The first 30 or 40 pounds came off rather quickly. The pace has slowed quite a bit now and I'm about 30 pounds from my goal. I started at 285+ pounds. A few months ago, I broke down through the 235 number. I'm now approaching 225. So at this point, I'm kinda looking at 10 pound steps. 

I have no timeline. If it takes another year to get there, I'm fine with that. If it takes two more years, I'm fine with that. I just want to continue to eat healthy and take care of myself. I also have no intention of torturing myself, eating bland food, going hungry, exercising like a fool, or other things that I really don't need to do. There will be days that I'll do intermittent fasting, probably eating "one meal a day", but it'll be because I feel like doing that, not because I feel like I -have- to fast. There are days when I'll be working hard outside, not because I'm on a diet, but because stuff needs doin'.


----------



## 5_Star (Oct 24, 2015)

I have 90 lbs. to lose. I'm back on the keto and will be doing IF. Going to break that up into stages and celebrate at each 30 lb. milestone.

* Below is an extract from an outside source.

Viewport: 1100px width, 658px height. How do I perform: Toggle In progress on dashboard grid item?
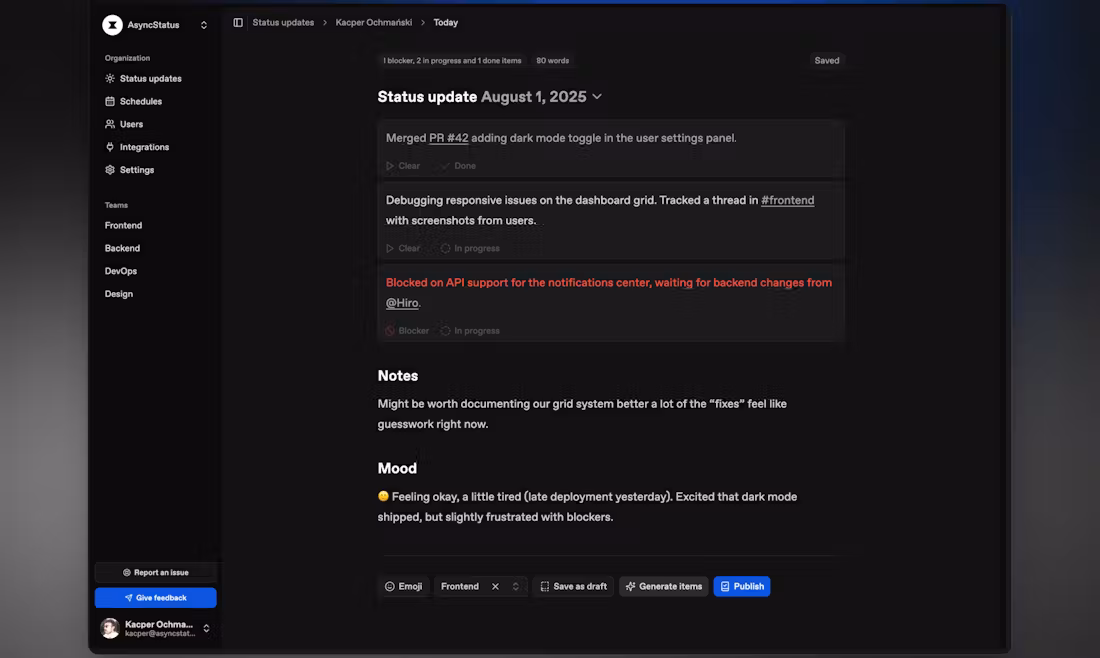470,248
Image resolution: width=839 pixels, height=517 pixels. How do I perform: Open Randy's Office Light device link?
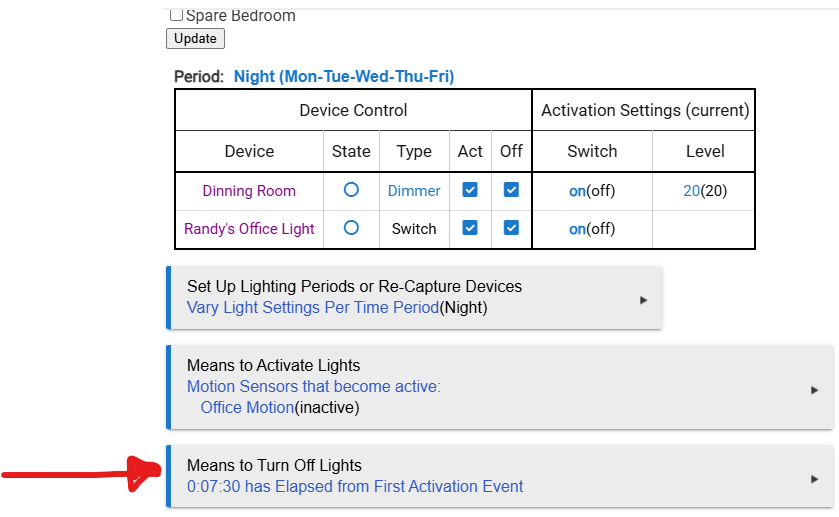[249, 229]
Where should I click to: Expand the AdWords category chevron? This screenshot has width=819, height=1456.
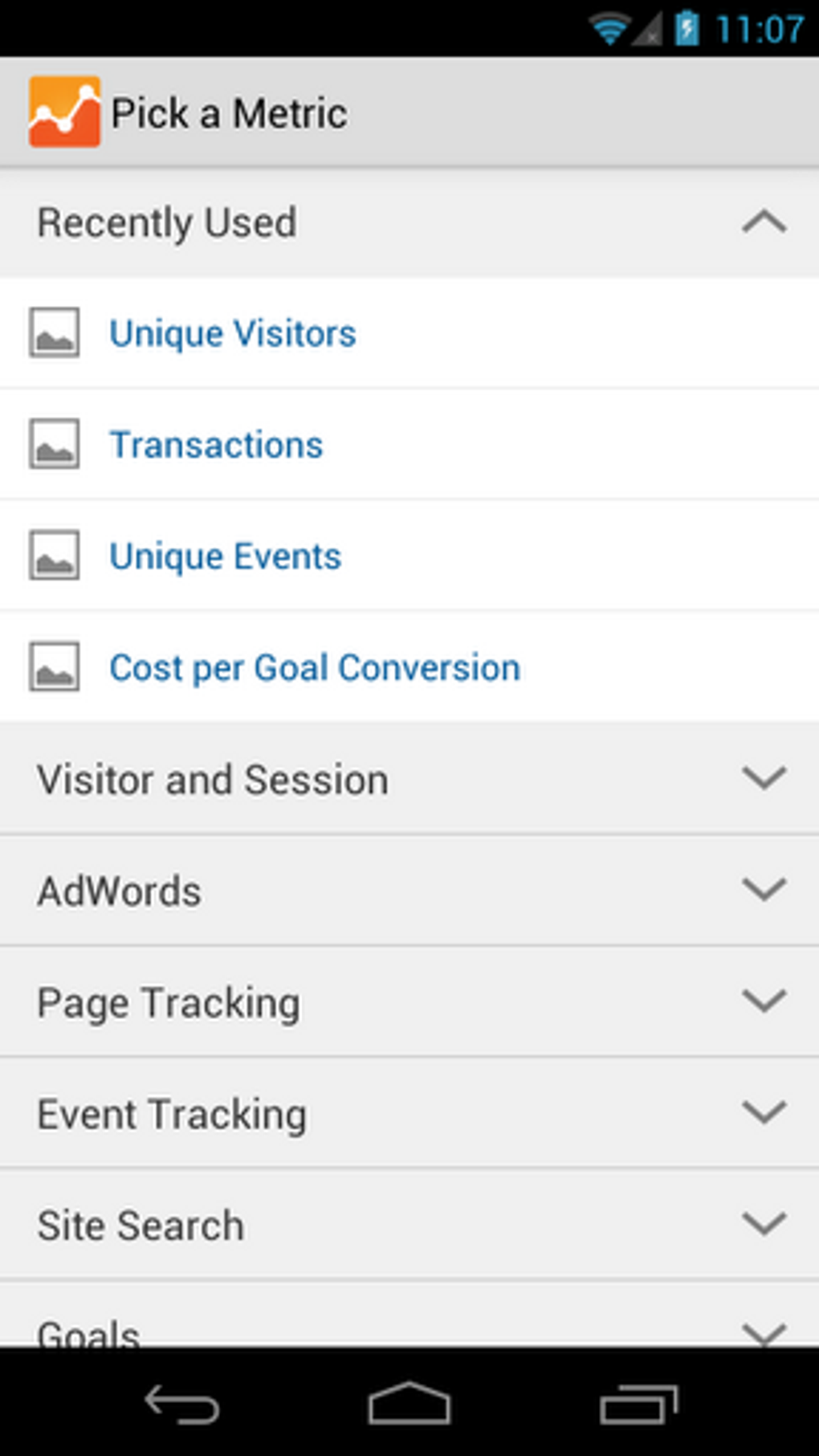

Good luck to everyone on their weight loss journey!


----------



## Oregon1986 (Apr 25, 2017)

5_Star said:


> I have 90 lbs. to lose. I'm back on the keto and will be doing IF. Going to break that up into stages and celebrate at each 30 lb. milestone.
> 
> Good luck to everyone on their weight loss journey!


Good luck!!


----------



## Nsoitgoes (Jan 31, 2016)

I have been stressed to the max recently from one thing and another, so not been doing as well as before. I now have 20 pounds to go to reach my goal. I am hoping that I am back in control. I have followed the plan successfully again for the last week and my appetite is back under control.


----------



## Alice In TX/MO (May 10, 2002)

Totally understand getting sidetracked by stress. Huggs


----------



## Oregon1986 (Apr 25, 2017)

Nsoitgoes said:


> I have been stressed to the max recently from one thing and another, so not been doing as well as before. I now have 20 pounds to go to reach my goal. I am hoping that I am back in control. I have followed the plan successfully again for the last week and my appetite is back under control.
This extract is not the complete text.